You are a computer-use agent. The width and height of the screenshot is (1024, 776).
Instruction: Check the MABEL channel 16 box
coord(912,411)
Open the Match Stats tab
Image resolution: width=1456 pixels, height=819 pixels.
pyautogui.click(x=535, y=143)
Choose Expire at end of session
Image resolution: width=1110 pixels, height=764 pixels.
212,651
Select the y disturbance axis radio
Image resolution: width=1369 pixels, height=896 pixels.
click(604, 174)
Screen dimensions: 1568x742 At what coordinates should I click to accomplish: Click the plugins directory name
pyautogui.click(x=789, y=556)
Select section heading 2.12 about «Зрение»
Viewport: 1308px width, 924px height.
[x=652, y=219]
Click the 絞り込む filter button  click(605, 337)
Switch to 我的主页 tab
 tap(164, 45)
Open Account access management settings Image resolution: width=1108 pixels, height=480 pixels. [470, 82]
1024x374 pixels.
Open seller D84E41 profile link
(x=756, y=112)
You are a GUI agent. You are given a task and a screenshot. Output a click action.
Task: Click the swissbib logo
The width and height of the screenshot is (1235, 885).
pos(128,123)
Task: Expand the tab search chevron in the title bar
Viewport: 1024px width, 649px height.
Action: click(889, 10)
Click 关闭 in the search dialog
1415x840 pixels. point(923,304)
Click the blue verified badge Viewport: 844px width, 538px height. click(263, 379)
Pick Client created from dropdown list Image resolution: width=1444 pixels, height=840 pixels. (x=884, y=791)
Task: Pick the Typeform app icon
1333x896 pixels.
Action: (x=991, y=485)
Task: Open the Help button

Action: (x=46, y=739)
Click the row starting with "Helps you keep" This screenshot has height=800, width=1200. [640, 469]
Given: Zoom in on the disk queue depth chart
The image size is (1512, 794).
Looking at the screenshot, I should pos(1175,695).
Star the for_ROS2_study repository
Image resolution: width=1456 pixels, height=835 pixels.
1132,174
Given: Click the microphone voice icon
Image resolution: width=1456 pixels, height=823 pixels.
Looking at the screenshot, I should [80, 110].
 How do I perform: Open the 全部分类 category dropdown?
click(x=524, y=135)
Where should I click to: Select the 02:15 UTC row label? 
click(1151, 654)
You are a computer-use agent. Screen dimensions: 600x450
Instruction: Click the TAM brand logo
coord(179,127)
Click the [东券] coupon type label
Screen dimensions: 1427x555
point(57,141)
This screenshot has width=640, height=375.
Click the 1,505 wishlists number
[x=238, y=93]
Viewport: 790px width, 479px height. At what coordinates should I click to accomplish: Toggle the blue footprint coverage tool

> TASK DESCRIPTION: Copy the lines of the listing above word for word, starting at the beginning of the listing and ending at the line containing "Looking at the screenshot, I should pos(1175,695).", with both ends included.

> COMPLETE OUTPUT:
You are a computer-use agent. The width and height of the screenshot is (1024, 776).
Instruction: Check the MABEL channel 16 box
coord(912,411)
Open the Match Stats tab
Image resolution: width=1456 pixels, height=819 pixels.
pyautogui.click(x=535, y=143)
Choose Expire at end of session
Image resolution: width=1110 pixels, height=764 pixels.
212,651
Select the y disturbance axis radio
Image resolution: width=1369 pixels, height=896 pixels.
click(604, 174)
Screen dimensions: 1568x742 At what coordinates should I click to accomplish: Click the plugins directory name
pyautogui.click(x=789, y=556)
Select section heading 2.12 about «Зрение»
Viewport: 1308px width, 924px height.
[x=652, y=219]
Click the 絞り込む filter button  click(605, 337)
Switch to 我的主页 tab
 tap(164, 45)
Open Account access management settings Image resolution: width=1108 pixels, height=480 pixels. [470, 82]
1024x374 pixels.
Open seller D84E41 profile link
(x=756, y=112)
You are a GUI agent. You are given a task and a screenshot. Output a click action.
Task: Click the swissbib logo
The width and height of the screenshot is (1235, 885).
pos(128,123)
Task: Expand the tab search chevron in the title bar
Viewport: 1024px width, 649px height.
Action: click(889, 10)
Click 关闭 in the search dialog
1415x840 pixels. point(923,304)
Click the blue verified badge Viewport: 844px width, 538px height. click(263, 379)
Pick Client created from dropdown list Image resolution: width=1444 pixels, height=840 pixels. (x=884, y=791)
Task: Pick the Typeform app icon
1333x896 pixels.
Action: (x=991, y=485)
Task: Open the Help button

Action: (x=46, y=739)
Click the row starting with "Helps you keep" This screenshot has height=800, width=1200. [640, 469]
Given: Zoom in on the disk queue depth chart
The image size is (1512, 794).
Looking at the screenshot, I should pos(1175,695).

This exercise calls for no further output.